* Data provided
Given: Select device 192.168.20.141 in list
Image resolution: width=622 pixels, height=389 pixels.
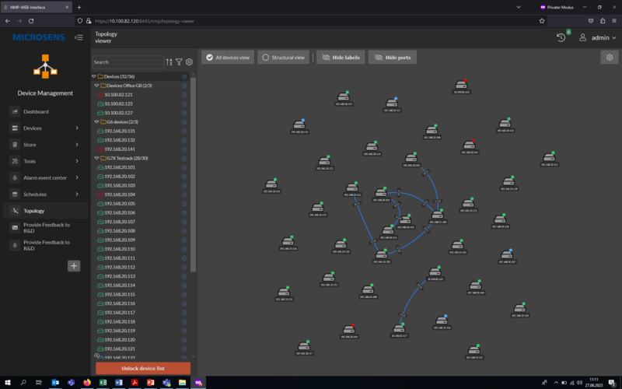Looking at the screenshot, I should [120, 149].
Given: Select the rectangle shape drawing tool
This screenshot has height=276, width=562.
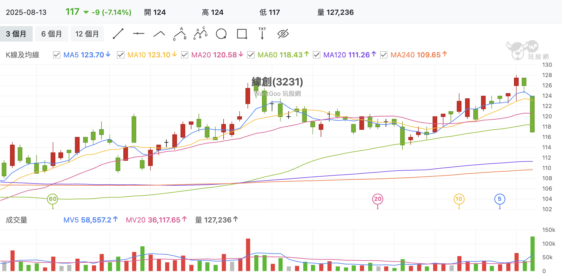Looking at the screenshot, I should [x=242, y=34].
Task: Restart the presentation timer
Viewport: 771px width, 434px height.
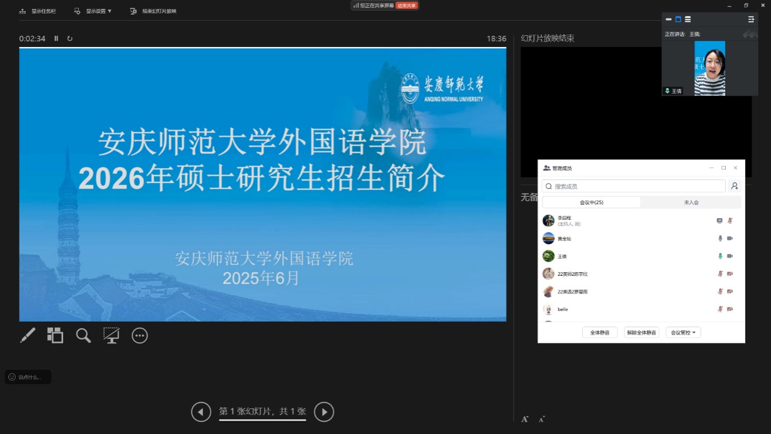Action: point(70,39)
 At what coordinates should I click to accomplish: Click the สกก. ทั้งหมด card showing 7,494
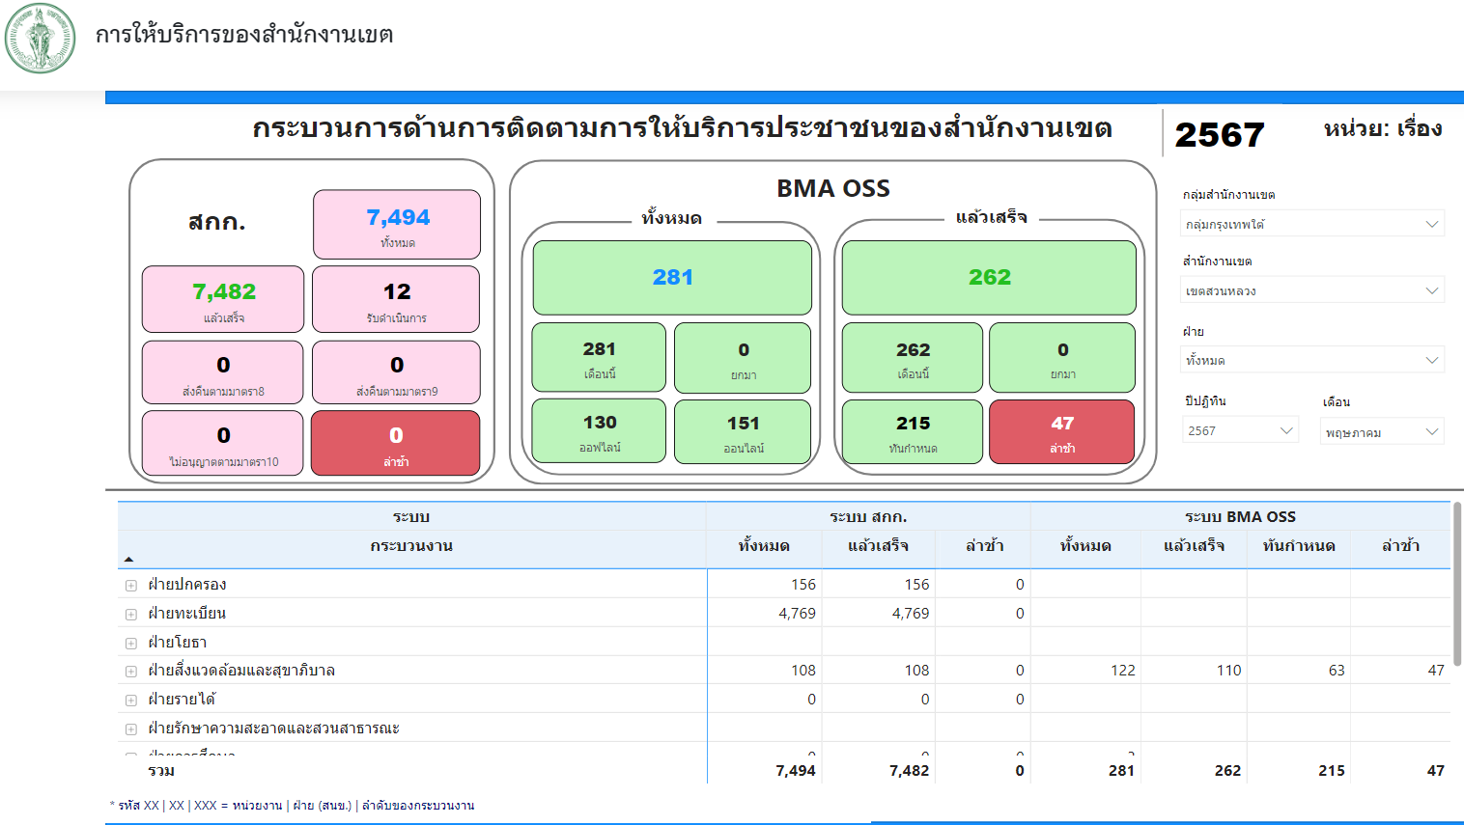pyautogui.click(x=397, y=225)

* * *

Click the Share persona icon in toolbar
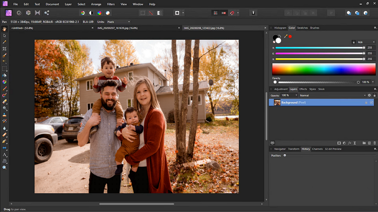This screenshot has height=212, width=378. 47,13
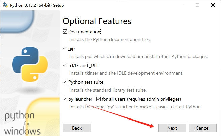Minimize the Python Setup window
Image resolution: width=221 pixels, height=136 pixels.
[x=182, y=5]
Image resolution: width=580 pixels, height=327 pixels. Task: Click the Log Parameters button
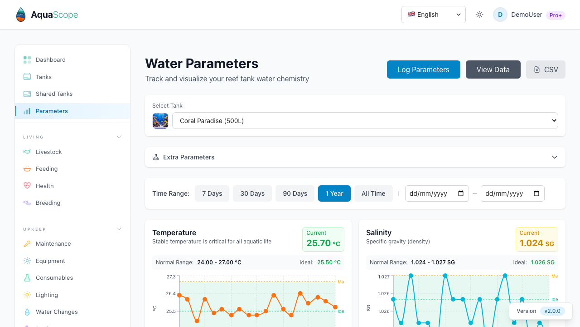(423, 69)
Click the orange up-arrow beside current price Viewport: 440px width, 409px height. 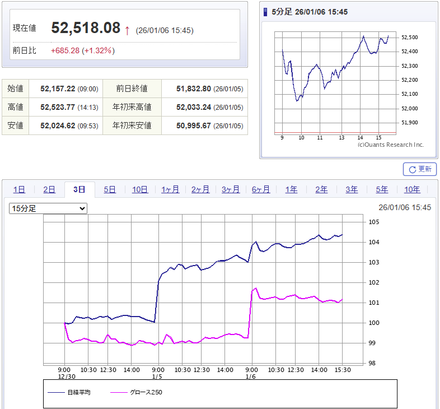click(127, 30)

---

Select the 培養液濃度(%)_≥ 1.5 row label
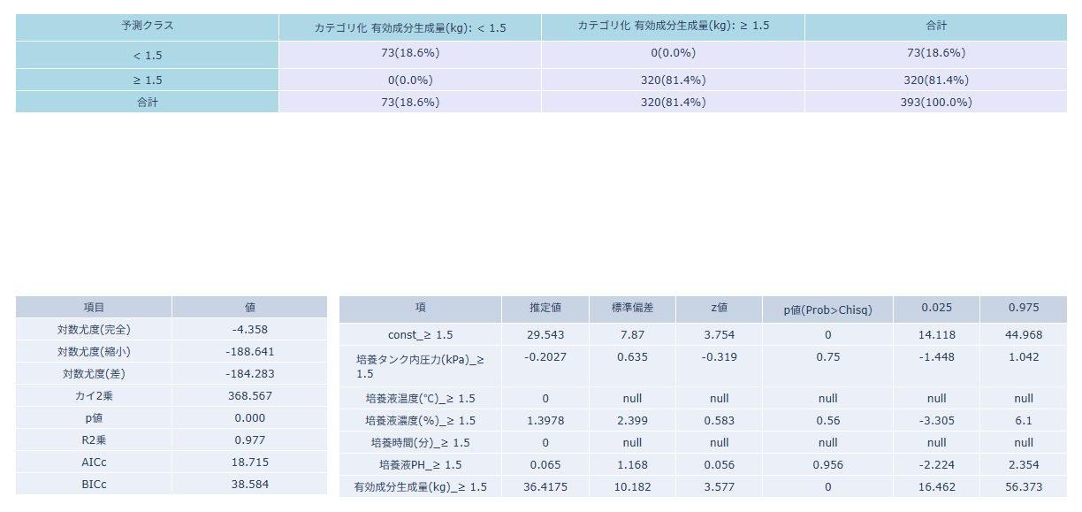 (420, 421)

* About this task
Across the entries above, tally the lines that contain the string "Given" and give that figure alone.

* Response to the exercise
2